Coursework, notes, and progress while attending NYU's Interactive Telecommunications Program (ITP)

Visual Analysis: Movie Poster

I was looking through old movie posters when I saw this one for Harold and Maude that I hadn’t seen before. I found a different version that also included the sunflower motorcycle in English, but from what I could tell this one and its variations were used for a European audience.

haroldemaude The blocks of text make the poster seem to have a square grid, though could see an argument to be made for one that runs along the lines of the motorcycle. The use of negative space emphasizes the three areas of the poster: the title, the image, and the credits. The background is also subtly given some texture with a paintbrush-like effect in a slightly different tint of dark blue.

The bright colors contrast the dark blue space to draw the eye first to the bright yellow title and the orange-pink sunflower wheels. In terms of hierarchy, the next points of attention are the smaller but also vibrant details: the figures on the motorcycle in red and yellow, then things like the plant riding on the back, the noose around Harold’s neck, Maude’s socks, and “Police” written on the bike. It’s also a compelling and funny image that reflects the zany, dark humor of the movie. Last in the hierarchy are the production credits on the bottom of the poster.



The poster uses two sans serif block fonts: Newhouse (I think condensed and bold) for the title and varying sizes of something like Gothic. I searched around but couldn’t nail down the exact font used here.


Edit: After using alternative methods to try to find the title font, I still found the title font to fit the best. The height of the bar on the A, the shape of the O and U AND D all seem right. Many similar fonts had very different M’s… I could see an argument for the leg of the R perhaps not being quite the same. After spending more time looking at font, the kerning between the U and D in “Maude” and the O and L in “Harold” became quite bothersome.

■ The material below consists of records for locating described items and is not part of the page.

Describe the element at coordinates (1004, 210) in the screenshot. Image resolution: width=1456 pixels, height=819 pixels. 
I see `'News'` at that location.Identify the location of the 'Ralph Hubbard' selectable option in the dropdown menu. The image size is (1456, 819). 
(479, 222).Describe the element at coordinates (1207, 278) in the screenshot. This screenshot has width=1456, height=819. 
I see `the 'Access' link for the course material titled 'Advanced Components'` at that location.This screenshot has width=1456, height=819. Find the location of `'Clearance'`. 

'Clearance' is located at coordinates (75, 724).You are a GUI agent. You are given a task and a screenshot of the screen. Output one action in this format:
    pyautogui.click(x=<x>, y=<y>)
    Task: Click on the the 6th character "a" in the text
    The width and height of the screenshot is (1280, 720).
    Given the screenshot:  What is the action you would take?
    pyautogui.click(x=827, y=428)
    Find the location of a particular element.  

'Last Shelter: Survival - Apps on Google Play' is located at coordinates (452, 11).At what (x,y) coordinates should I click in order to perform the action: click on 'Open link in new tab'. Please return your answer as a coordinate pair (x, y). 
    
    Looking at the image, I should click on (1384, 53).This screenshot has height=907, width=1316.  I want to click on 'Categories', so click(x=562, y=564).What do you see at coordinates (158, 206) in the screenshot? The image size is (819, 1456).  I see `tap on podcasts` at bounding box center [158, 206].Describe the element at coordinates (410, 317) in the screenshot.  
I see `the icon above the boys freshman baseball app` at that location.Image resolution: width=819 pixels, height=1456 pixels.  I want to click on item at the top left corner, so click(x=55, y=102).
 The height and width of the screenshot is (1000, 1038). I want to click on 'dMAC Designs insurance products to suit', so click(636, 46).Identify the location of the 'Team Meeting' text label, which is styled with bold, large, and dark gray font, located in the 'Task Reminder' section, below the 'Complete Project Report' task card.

Identifont did help me find a better match for the credit font–no font had the right shape while keeping the legs on the letters short and maintaining the rectangularity of the letters, but the following fonts are at least much closer than Tactic Sans, which I had picked out previously. In analyzing a match, I focused on the D’s, A’s and R’s, but none are are square as those in the poster, which was what made me classify it as similar in the first place. Many similar fonts that I eliminated have even more rounded D’s.